Goodbye February, hello March! My submission total for last month was a meager 13. I’m like the pace they always recommended for you to travel at in Oregon Trail so that one of your comrades wouldn’t die from typhoid. But adding 13 to January’s robust 42, I get a total of 55 submissions for the year, which is a pretty respectable number. Hoping to pick it up in March. Think organized and dedicated thoughts for me, and I just might make it through.

I’m thinking… I’m thinking I might have a large and stupid submission goal this year…

Heading to Denver Tomorrow for the New Play Summit!

Much rejoicing! I’m leaving tomorrow on a jet airplane to Denver, Colorado for Denver Center For The Performing ArtsNew Play Summit! Last year I caught one of the readings and a world premiere and was more than a little bummed I hadn’t seen more. But this year, this year I’m seeing it alllllllll.

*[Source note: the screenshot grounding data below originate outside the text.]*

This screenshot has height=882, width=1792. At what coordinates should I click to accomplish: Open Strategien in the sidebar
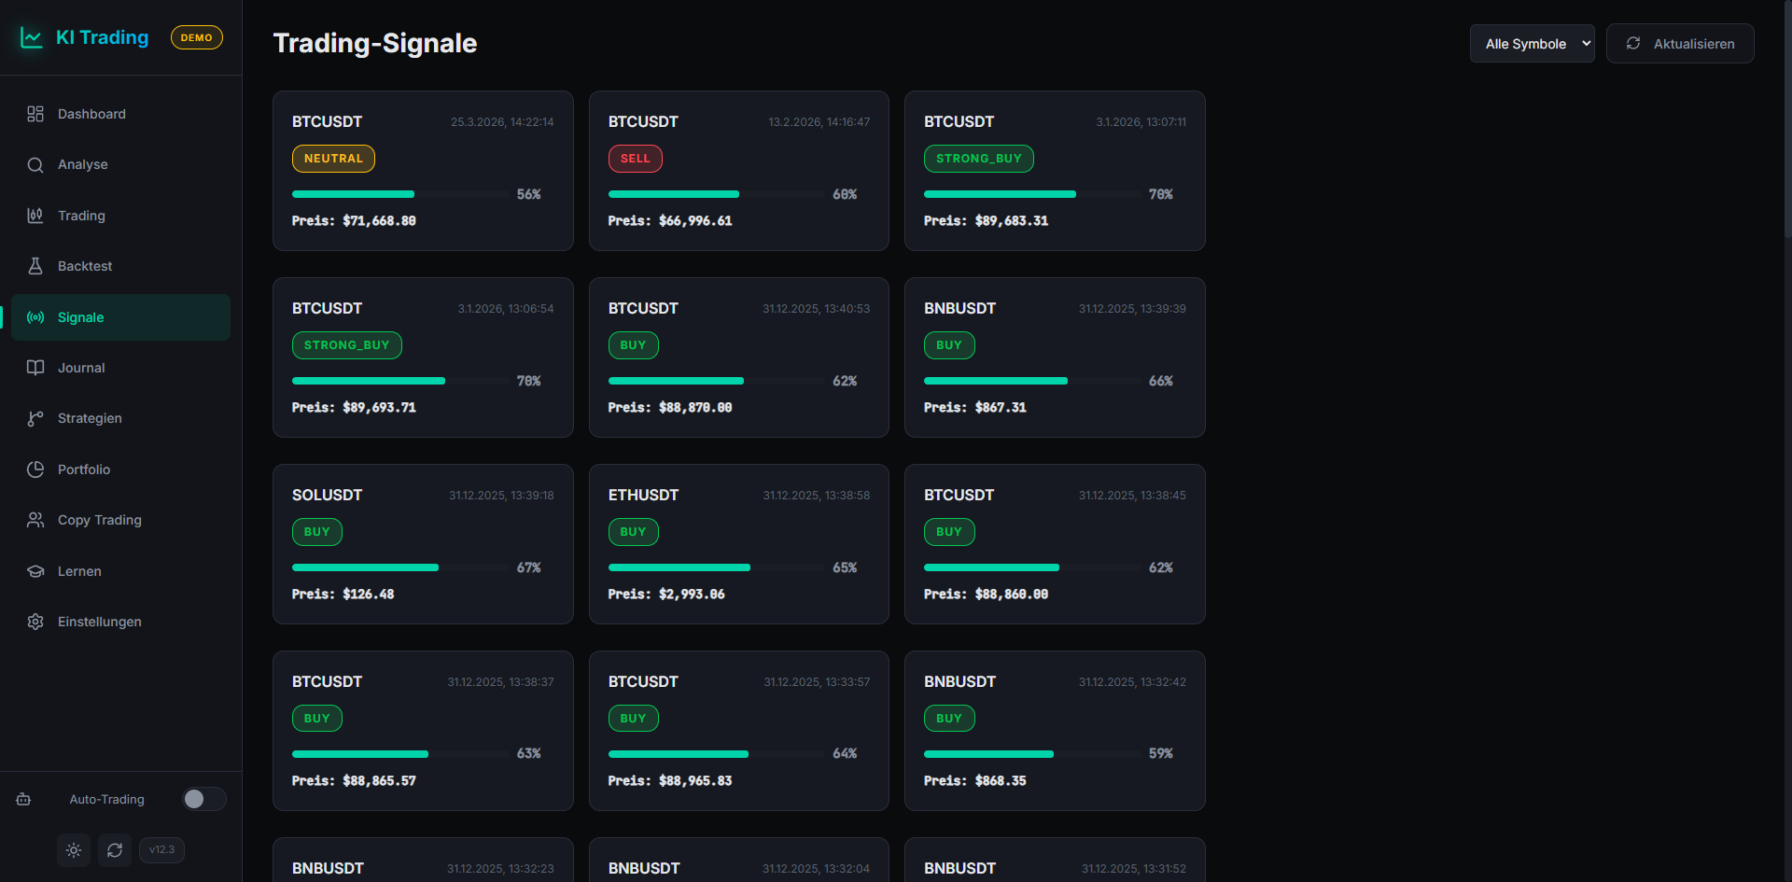pos(90,418)
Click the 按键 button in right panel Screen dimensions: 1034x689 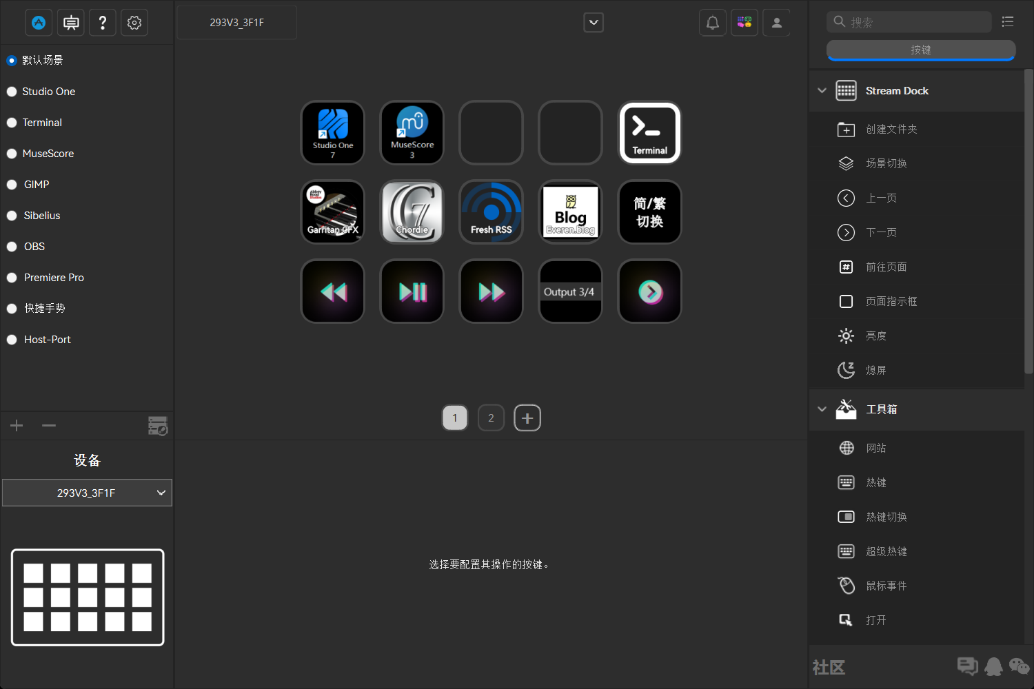click(920, 50)
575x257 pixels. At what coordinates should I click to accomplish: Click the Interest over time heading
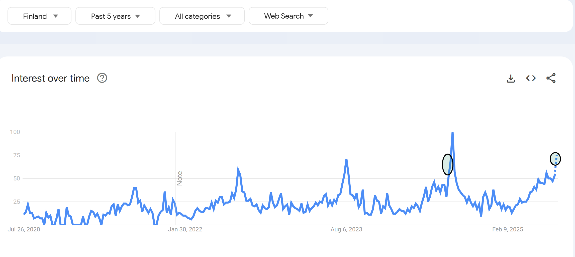tap(51, 78)
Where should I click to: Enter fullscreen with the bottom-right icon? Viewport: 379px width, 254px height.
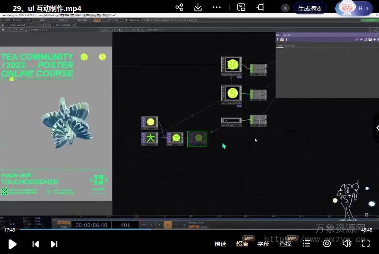[x=365, y=244]
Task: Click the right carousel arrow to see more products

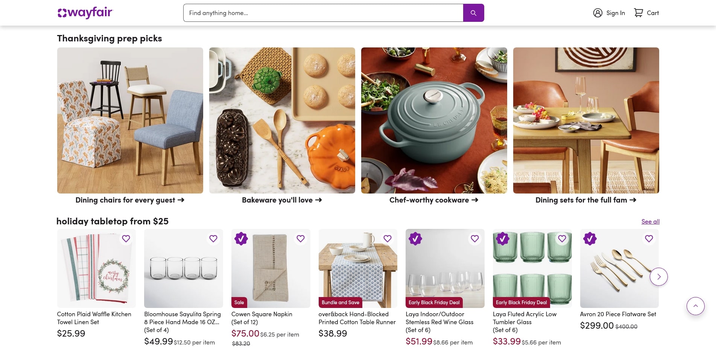Action: point(658,276)
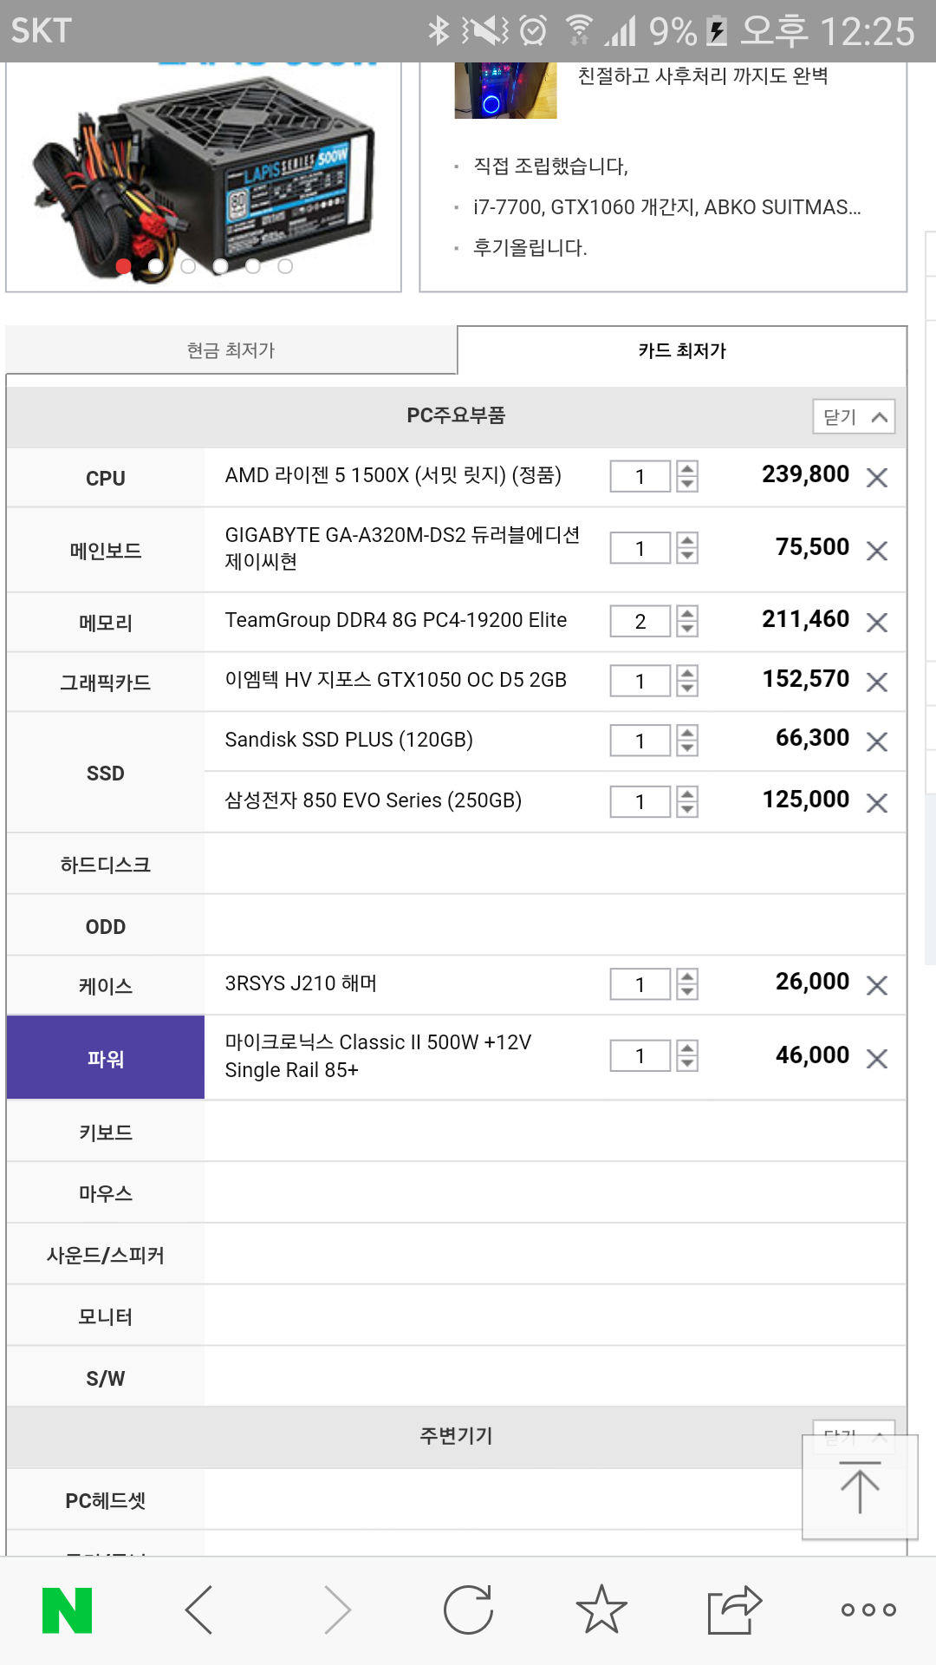Collapse PC주요부품 section with 닫기
Image resolution: width=936 pixels, height=1665 pixels.
[854, 417]
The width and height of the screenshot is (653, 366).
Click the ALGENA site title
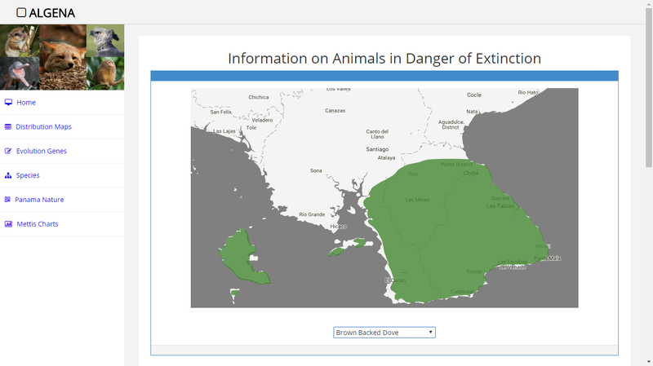pos(51,13)
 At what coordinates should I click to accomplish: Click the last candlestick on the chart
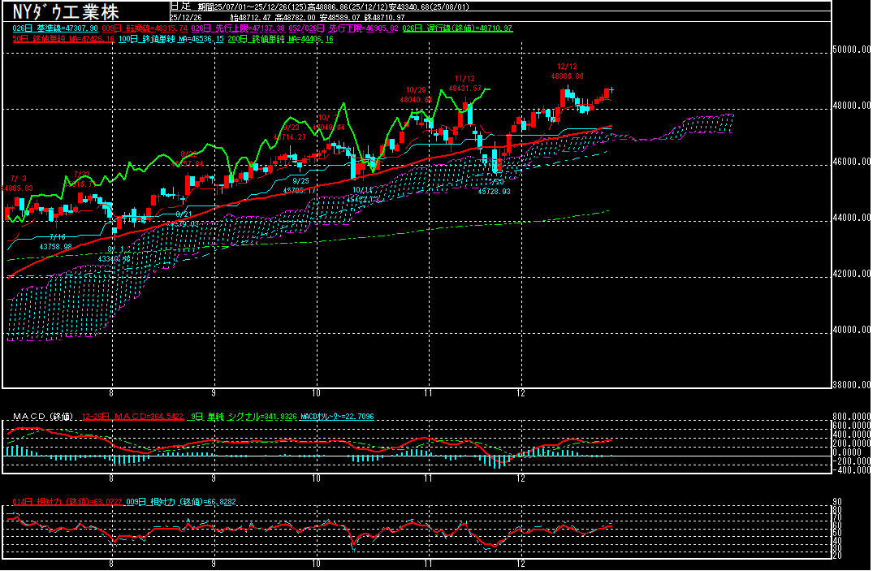point(611,90)
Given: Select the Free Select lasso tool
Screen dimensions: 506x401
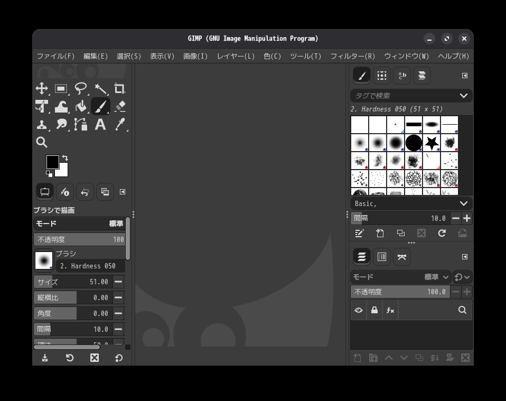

I go out tomorrow in the morning and I’ll catch The Christians by Lucas Hnath in the evening, and then starting Friday I’ll be hitting the ground and running through all the great new work Denver has to offer. This’ll include readings of:

Blind Date by Rogelio Martinez

Last Night and the Night Before by Donnetta Lavinia Grays

The Great Leap by fellow PlayGround alumni and June Anne Baker award winner Lauren Yee

Human Error by Eric Pfeffinger

Hanussen by Robert Schenkkan

And it’s not just readings! I’ll also catch the world premiere productions of two new plays:

The Book of Will by Lauren Gunderson

and

Two Degrees by Tira Palmquist

ALL THE THEATER! I can’t wait. And as an added bonus I’ve got a whole hotel room to myself, which is basically the closest thing to heaven one can have on earth (I love my kids but hot damn do I love time to myself). I’m baking my family a pie to hold in my absence, and not looking back.

I’ll see you tomorrow, Denver!

Research

Research time!

I’ve spent February interviewing some of the men in my life, and those conversations have been SO HELPFUL that I’ve decided to throw a wider net. If you identify as male, and are between the ages of 25-40, please help me out and fill out my survey. It’s for art! And it’s so simple, just follow this link:

MAN DUDE BRO Play Questionnaire

The play will not be called MAN DUDE BRO, that’s a working title (at least I hope).

Thanks to everyone who participates! Feel free to forward to all the fellas you know!

New Teaching Adventure

The contract has been signed, tons of paperwork filled out, I even taught a class this morning, and so I finally am comfortable spilling the beans in which I’ve been scared I’d somehow jinx; I’m the newest adjunct professor for Weber State University! One of their professors couldn’t finish the semester, and so I was asked to step in and (pretty much) save the day. The class I’ll be teaching is an Introduction to Theater class, and I’ll be doing a lot of learning on my feet. Today wasn’t too rough, but we mostly did playwriting exercises, something I have some experience in. I plan on teaching them the Liz Lerman Method of Response (thank you Michelle Carter and Brian Thorstenson!), and a lot of other things which involve theater and plays and all that good stuff (give me a break I was hired five days ago). Learning! So much learning! Hopefully not just me learning!

And this isn’t changing any of my previously stated goals, still writing 6 plays this year. I’ll just be a whole lot more busy than I had originally planned.

I’m also teaching a night class twice a month to Egyptian Theatre Junior Conservatory, so party party!

I’m pretty sure that I’ve got this, but I’ll report back by the end of April. Hey, good thing I got those graduate degrees! And if anyone out there has teaching advice please, please, please send it my way.